There has also been more of a focus in recent years by philanthropic groups to address the needs of homeless people and their companion animals, according to Christy Schilling, executive director of Bark Avenue.
The group focuses on rescuing animals and doing education around spaying and neutering. But about four years ago their founder started informally assisting homeless people who needed supplies and veterinary care for their pets, Schilling said.
It wasn’t until last year that a grant became available from PetSmart that gave them the ability to set up regular clinics, leading to the monthly one held at the LA Family Housing campus.
Schilling said they try to stretch their grant funding by receiving donations from businesses and corporations for the pet supplies, and using the money primarily on veterinarian costs. The goal was to serve 100 pets and their owners, but she said they may be able to help twice as many.
She said that many shelters often run into difficulties because they are shared spaces in which those who own pets may have to deal with those who do not feel comfortable around them. That means the grant funding could potentially pay for solutions to ease or prevent any conflicts in those environments, such as making sure flea medication is available regularly to pet owners and creating pet play areas.
“A lot of times, it’s just pure space,” Schilling said. “These are places that were built really just with people in mind, so they are in tight quarters, in shared quarters. There are some people who don’t like pets and are allergic. When you are trying to keep everyone’s health and welfare in mind there could be challenges.”
Nicolas Coronado went to the Bark Avenue pet clinic at the LA Family Housing campus Tuesday to pick up pet supplies for his dog, a 12-year-old Chihuahua named Peanut who has been going blind.
Due to a bed bug infestation in his room, his belongings recently got tossed away along with those of his roommates. Coronado said he lost important personal documents as well as Peanut’s leash and collar.
He will now need to spend the money he had hoped to spend on Peanut’s vet bills to replace his documents, and if he is unable to replace the leash, he feels he may have trouble being allowed to keep his dog with him in his dorm.
“They don’t want him roaming around,” he said. “But they’re getting to be frustrated and they want to kick me out. I don’t want to lose my spot. I’m fighting for two.”
The 55-year-old Coronado said that he first met Peanut when he went to pick him out of a breeder’s litter at LAX about 12 years ago. The nervous dog immediately became calm when he went to pet him on his head. At the time Coronado was living with his partner in an apartment near the Children’s Hospital in Hollywood.
About three years ago, Coronado’s partner died of a “massive heart attack.” He was evicted from the apartment because his name was not on the lease, and he has been homeless ever since.
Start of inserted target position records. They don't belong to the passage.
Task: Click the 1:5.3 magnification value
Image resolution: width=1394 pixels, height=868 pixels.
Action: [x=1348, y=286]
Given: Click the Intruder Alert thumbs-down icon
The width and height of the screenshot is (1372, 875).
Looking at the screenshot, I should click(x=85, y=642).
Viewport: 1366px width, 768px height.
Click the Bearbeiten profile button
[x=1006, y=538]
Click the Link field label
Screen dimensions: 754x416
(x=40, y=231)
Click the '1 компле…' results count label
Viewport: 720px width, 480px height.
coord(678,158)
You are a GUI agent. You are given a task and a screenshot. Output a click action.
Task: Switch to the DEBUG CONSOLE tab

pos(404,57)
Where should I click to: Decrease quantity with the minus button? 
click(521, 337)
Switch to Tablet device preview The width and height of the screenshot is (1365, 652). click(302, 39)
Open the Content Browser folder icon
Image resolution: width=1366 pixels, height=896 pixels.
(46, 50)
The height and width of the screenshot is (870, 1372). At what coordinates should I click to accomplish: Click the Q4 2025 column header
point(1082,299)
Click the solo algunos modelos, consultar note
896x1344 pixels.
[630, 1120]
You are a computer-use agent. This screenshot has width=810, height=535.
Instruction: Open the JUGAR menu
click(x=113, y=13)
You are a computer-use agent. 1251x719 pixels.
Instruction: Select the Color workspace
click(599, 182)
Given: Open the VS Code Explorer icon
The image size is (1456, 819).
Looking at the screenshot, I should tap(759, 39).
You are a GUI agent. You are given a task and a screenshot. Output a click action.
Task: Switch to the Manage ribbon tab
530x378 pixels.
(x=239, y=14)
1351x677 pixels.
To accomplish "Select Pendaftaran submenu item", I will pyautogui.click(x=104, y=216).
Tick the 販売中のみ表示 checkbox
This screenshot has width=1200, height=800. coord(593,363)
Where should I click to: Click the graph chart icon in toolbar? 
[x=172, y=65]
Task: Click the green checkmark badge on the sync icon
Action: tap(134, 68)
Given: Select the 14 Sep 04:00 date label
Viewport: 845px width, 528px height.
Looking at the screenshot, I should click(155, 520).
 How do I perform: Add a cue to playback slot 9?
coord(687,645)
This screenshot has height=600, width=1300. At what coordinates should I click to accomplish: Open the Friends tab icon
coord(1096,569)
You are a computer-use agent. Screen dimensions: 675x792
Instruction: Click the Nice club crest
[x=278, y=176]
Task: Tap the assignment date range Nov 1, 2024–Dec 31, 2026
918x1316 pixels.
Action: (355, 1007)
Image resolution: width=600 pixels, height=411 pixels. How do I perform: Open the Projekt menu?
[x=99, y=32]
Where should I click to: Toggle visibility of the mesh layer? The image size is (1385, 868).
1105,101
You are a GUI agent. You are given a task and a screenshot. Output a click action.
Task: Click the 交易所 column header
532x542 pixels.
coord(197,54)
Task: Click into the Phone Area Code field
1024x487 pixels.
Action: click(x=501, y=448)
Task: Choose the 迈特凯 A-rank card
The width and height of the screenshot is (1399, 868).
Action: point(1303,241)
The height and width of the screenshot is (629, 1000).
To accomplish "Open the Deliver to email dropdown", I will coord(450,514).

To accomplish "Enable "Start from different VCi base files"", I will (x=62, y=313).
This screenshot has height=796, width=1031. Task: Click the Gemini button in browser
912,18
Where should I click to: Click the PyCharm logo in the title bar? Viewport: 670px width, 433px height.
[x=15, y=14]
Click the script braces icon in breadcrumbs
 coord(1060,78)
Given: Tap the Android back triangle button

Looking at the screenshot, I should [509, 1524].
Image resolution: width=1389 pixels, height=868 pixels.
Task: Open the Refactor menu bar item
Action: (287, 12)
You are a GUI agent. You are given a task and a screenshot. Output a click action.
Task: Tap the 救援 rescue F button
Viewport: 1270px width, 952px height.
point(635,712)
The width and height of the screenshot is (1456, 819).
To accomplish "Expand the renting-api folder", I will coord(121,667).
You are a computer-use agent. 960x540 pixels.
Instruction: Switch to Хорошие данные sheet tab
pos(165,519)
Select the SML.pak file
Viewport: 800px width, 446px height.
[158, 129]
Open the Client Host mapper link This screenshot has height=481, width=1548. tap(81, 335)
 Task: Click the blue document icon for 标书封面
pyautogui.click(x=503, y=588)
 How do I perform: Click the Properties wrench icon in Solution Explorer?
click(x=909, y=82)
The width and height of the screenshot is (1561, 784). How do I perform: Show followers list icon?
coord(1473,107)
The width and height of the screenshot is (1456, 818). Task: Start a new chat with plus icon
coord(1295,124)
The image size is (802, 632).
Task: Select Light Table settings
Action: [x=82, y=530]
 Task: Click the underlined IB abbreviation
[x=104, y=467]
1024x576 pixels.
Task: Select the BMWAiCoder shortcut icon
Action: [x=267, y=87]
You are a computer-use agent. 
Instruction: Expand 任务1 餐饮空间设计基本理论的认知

Peanut has been one of his few constants.
“Sounds crazy, but this one (Peanut) is my world,” Coronado said. “You know, he means everything to me.”
After losing his partner of 14 years, Peanut “has been pretty much my comfort, because he is part of us,” he said.
Coronado first stayed at Union Rescue Mission in Skid Row, but he said he believes he was kicked out because of Peanut, even though he said he had the paperwork to show the dog is an emotional support animal. Coronado is now staying at the LA Family Housing bridge shelter on Lankershim Boulevard in North Hollywood.
On Tuesday, he said he was worried about Peanut getting hit by a car. He was going to ask the Bark Avenue volunteers if there was a leash and collar set with reflectors.
“I want people to be able to see him,” he said. “Even though he is with me all of the time, I want him to stand out.”